A 2% Success Rate – OTC Archery Mule Deer

That’s what I was told was the average rate of success on harvesting an Over The Counter (OTC) Archery Mule Deer Tag in Arizona for the early season while the bucks are still in velvet. I wasn’t actually told this until I got to camp.

The journey started when we landed in Las Vegas last Wednesday to a less-than-welcoming 109° degrees dry sauna. This was a bad omen. We (Baker and I) rented a car and arrived in camp Thursday evening and were immediately whisked out to sit some water since it hadn’t rained in nearly 100 days before our hunt.

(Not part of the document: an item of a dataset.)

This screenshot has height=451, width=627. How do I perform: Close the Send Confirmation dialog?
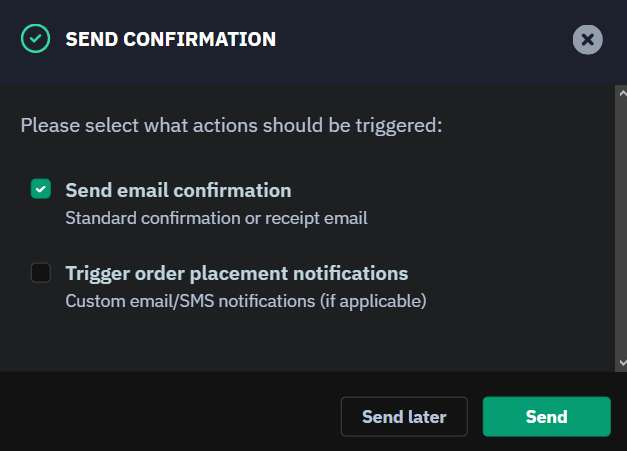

Being this was my first hunt in the desert, I was in awe of the raw beauty of the area.

Rocks, dirt, cactus, dust, more rocks and dust, and some junipers cover the MASSIVE country of flats surrounded with spiking peaks. This place is ROUGH. It takes no prisoners. It dries you out. It’s like living in a convection oven that’s sucking all the moisture out of your body. All of the animals that live here are hard asses, the people too. So as we are riding (read bouncing) through the hills along roads made of rock, I am really getting a feeling for just how insane this hunt is going to be. It then becomes painfully obvious why the success rate is so low.

Sunset captured while glassing for OTC Archery Mule Deer.
Sunset captured while glassing for OTC Archery Mule Deer.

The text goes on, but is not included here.